_EXTRACTED MATERIAL_
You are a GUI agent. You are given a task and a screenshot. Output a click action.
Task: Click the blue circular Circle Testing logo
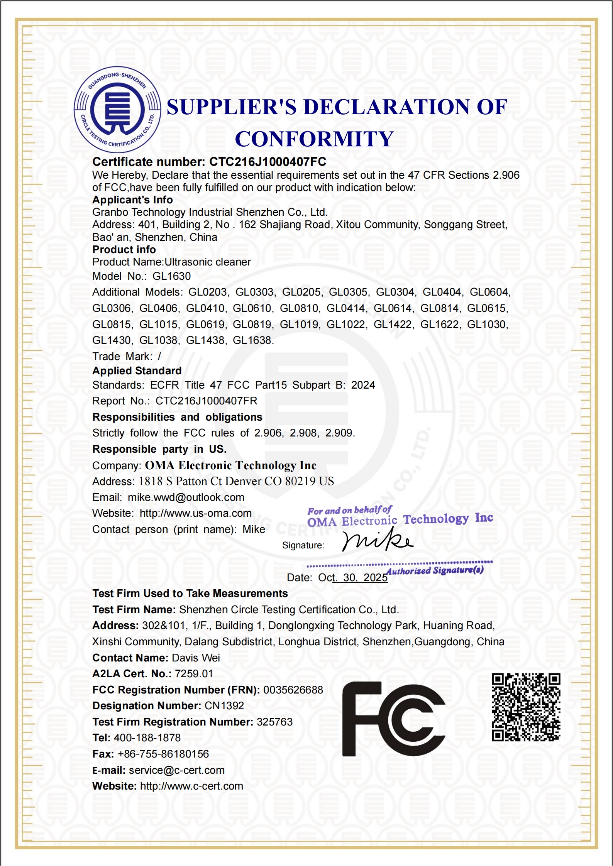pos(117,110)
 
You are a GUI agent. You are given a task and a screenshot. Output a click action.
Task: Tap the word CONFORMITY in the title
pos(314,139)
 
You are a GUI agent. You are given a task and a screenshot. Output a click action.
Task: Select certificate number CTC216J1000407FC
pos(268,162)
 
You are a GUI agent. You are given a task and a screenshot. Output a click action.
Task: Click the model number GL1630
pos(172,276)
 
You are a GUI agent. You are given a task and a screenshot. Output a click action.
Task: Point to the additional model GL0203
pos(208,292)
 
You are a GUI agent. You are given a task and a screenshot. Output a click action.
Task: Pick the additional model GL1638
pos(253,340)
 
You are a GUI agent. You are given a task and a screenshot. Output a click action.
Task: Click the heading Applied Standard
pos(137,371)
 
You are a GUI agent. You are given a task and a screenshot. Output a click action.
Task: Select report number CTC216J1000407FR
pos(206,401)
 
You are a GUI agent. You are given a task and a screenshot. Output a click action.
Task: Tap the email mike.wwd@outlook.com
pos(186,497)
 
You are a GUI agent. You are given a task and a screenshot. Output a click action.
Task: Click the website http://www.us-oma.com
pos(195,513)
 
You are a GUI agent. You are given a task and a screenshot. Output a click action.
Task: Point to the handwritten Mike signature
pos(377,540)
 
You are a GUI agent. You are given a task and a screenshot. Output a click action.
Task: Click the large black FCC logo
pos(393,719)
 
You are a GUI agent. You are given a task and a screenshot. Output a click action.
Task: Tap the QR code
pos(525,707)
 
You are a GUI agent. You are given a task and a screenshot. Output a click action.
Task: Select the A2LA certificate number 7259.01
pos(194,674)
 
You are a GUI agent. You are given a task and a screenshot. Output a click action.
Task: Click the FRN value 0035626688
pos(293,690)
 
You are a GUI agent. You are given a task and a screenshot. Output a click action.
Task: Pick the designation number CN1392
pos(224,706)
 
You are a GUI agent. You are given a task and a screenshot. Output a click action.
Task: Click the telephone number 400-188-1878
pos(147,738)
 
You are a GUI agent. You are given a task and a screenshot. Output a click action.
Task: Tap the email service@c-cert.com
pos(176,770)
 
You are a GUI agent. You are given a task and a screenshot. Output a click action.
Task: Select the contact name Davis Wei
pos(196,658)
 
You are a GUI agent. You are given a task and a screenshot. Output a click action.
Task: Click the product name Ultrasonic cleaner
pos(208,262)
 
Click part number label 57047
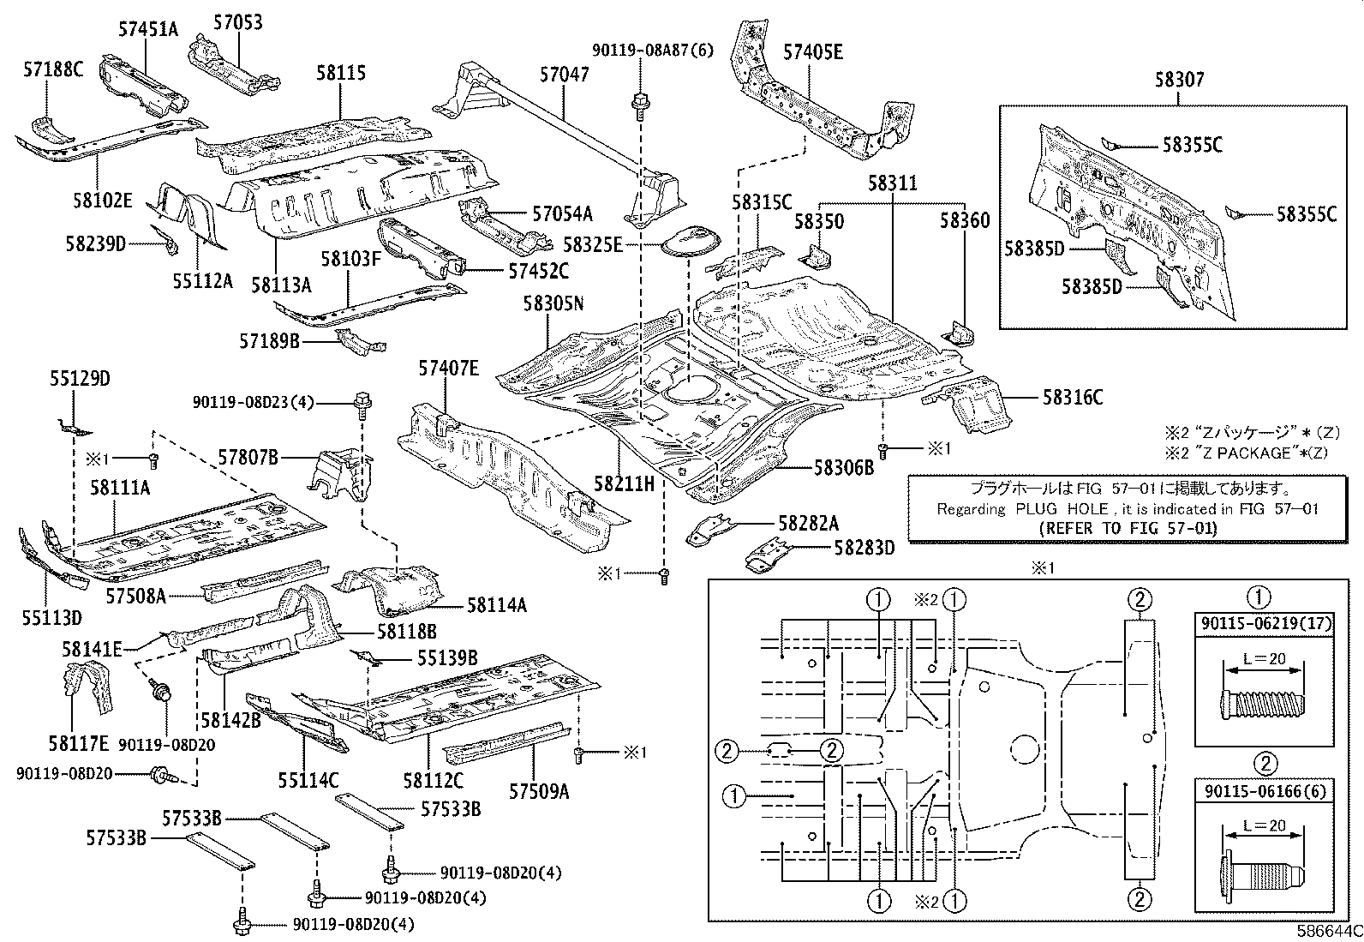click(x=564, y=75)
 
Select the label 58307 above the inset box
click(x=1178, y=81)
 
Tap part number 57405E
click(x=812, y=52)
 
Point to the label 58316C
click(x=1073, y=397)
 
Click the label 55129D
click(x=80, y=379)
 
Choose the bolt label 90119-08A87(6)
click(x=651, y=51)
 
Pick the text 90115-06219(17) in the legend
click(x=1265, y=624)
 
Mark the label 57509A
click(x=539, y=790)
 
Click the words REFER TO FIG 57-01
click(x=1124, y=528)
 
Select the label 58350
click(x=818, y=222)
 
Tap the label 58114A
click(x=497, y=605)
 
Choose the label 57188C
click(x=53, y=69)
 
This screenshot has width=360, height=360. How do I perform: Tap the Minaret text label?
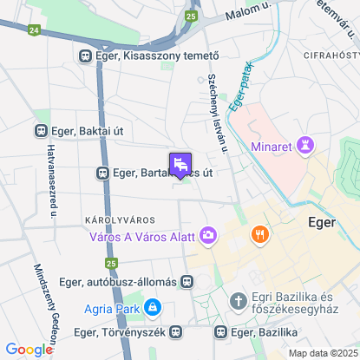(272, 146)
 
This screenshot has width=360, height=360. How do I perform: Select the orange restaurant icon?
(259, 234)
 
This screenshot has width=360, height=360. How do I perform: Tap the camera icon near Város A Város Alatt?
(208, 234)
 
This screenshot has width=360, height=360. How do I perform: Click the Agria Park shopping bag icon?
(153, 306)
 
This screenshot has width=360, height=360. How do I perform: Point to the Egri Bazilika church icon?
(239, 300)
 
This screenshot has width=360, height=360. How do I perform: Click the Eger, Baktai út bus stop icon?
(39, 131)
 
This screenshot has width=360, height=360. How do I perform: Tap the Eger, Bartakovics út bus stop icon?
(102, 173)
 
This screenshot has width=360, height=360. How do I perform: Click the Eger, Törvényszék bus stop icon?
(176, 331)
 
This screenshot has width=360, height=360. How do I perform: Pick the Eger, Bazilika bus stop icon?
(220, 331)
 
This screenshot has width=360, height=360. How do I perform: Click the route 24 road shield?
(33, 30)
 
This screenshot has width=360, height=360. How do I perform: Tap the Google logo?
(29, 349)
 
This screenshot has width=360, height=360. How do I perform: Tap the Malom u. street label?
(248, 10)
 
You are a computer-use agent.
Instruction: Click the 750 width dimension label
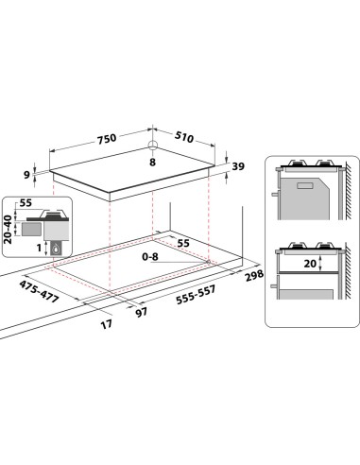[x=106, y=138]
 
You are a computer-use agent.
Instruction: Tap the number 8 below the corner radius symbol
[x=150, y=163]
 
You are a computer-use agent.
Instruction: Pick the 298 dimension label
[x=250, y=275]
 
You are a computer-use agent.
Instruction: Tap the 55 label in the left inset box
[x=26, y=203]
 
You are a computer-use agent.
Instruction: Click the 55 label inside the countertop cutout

_GIVEN REQUEST_
Convert all of the records above into a numbered list with one line per item, skipping the blank lines. Leave the pictures out.

_RESULT OF THE TASK_
1. You are a GUI agent. You are given a task and a screenshot. Output a click action.
2. Task: Click the blue circular Circle Testing logo
3. pos(117,110)
4. You are a GUI agent. You are given a task and a screenshot. Output a click action.
5. Task: Tap the word CONFORMITY in the title
6. pos(314,139)
7. You are a GUI agent. You are given a task and a screenshot. Output a click action.
8. Task: Select certificate number CTC216J1000407FC
9. pos(268,162)
10. You are a GUI agent. You are given a task and a screenshot. Output a click action.
11. Task: Click the model number GL1630
12. pos(172,276)
13. You are a GUI agent. You are given a task and a screenshot. Output a click action.
14. Task: Point to the additional model GL0203
15. pos(208,292)
16. You are a GUI agent. You are given a task and a screenshot. Output a click action.
17. Task: Pick the additional model GL1638
18. pos(253,340)
19. You are a GUI agent. You are given a task and a screenshot. Output a click action.
20. Task: Click the heading Applied Standard
21. pos(137,371)
22. You are a GUI agent. You are given a task and a screenshot. Output a click action.
23. Task: Select report number CTC216J1000407FR
24. pos(206,401)
25. You are a GUI agent. You are given a task and a screenshot. Output a click action.
26. Task: Tap the email mike.wwd@outlook.com
27. pos(186,497)
28. You are a GUI agent. You are given a task and a screenshot. Output a click action.
29. Task: Click the website http://www.us-oma.com
30. pos(195,513)
31. You are a GUI agent. You are given a task and a screenshot. Output a click action.
32. Task: Point to the handwritten Mike signature
33. pos(377,540)
34. You are a GUI agent. You are given a task and a screenshot. Output a click action.
35. Task: Click the large black FCC logo
36. pos(393,719)
37. You are a GUI agent. You are given a task and a screenshot. Output a click action.
38. Task: Tap the QR code
39. pos(525,707)
40. You are a GUI agent. You are given a task and a screenshot. Output a click action.
41. Task: Select the A2LA certificate number 7259.01
42. pos(194,674)
43. You are a GUI agent. You are given a task and a screenshot. Output a click action.
44. Task: Click the FRN value 0035626688
45. pos(293,690)
46. You are a GUI agent. You are given a task and a screenshot. Output a click action.
47. Task: Pick the designation number CN1392
48. pos(224,706)
49. You are a GUI agent. You are given a task and a screenshot. Output a click action.
50. Task: Click the telephone number 400-188-1878
51. pos(147,738)
52. You are a GUI agent. You are given a task and a screenshot. Output a click action.
53. Task: Tap the email service@c-cert.com
54. pos(176,770)
55. You are a GUI agent. You are given a task and a screenshot. Output a click action.
56. Task: Select the contact name Davis Wei
57. pos(196,658)
58. You are a GUI agent. You are given a task and a screenshot. Output a click action.
59. Task: Click the product name Ultrasonic cleaner
60. pos(208,262)
61. Click part number label 57047
62. click(x=564, y=75)
63. Select the label 58307 above the inset box
64. click(x=1178, y=81)
65. Tap part number 57405E
66. click(x=812, y=52)
67. Point to the label 58316C
68. click(x=1073, y=397)
69. Click the label 55129D
70. click(x=80, y=379)
71. Choose the bolt label 90119-08A87(6)
72. click(x=651, y=51)
73. Pick the text 90115-06219(17) in the legend
74. click(x=1265, y=624)
75. Mark the label 57509A
76. click(x=539, y=790)
77. Click the words REFER TO FIG 57-01
78. click(x=1124, y=528)
79. Select the label 58350
80. click(x=818, y=222)
81. Tap the label 58114A
82. click(x=497, y=605)
83. Choose the label 57188C
84. click(x=53, y=69)
85. This screenshot has width=360, height=360. How do I perform: Tap the Minaret text label?
86. (272, 146)
87. This screenshot has width=360, height=360. How do I perform: Select the orange restaurant icon?
88. (259, 234)
89. This screenshot has width=360, height=360. How do I perform: Tap the camera icon near Város A Város Alatt?
90. (208, 234)
91. This screenshot has width=360, height=360. How do I perform: Click the Agria Park shopping bag icon?
92. (153, 306)
93. This screenshot has width=360, height=360. How do I perform: Point to the Egri Bazilika church icon?
94. (239, 300)
95. This screenshot has width=360, height=360. How do I perform: Click the Eger, Baktai út bus stop icon?
96. (39, 131)
97. This screenshot has width=360, height=360. How do I perform: Tap the Eger, Bartakovics út bus stop icon?
98. (102, 173)
99. This screenshot has width=360, height=360. How do I perform: Click the Eger, Törvényszék bus stop icon?
100. (176, 331)
101. This screenshot has width=360, height=360. How do I perform: Pick the Eger, Bazilika bus stop icon?
102. (220, 331)
103. This screenshot has width=360, height=360. How do I perform: Click the route 24 road shield?
104. (33, 30)
105. This screenshot has width=360, height=360. How do I perform: Tap the Google logo?
106. (29, 349)
107. This screenshot has width=360, height=360. How do I perform: Tap the Malom u. street label?
108. (248, 10)
109. You are a computer-use agent.
110. Instruction: Click the 750 width dimension label
111. [x=106, y=138]
112. You are a computer-use agent.
113. Instruction: Tap the number 8 below the corner radius symbol
114. [x=150, y=163]
115. You are a computer-use agent.
116. Instruction: Pick the 298 dimension label
117. [x=250, y=275]
118. You are a computer-use agent.
119. Instruction: Tap the 55 label in the left inset box
120. [x=26, y=203]
121. You are a computer-use agent.
122. Instruction: Click the 55 label inside the countertop cutout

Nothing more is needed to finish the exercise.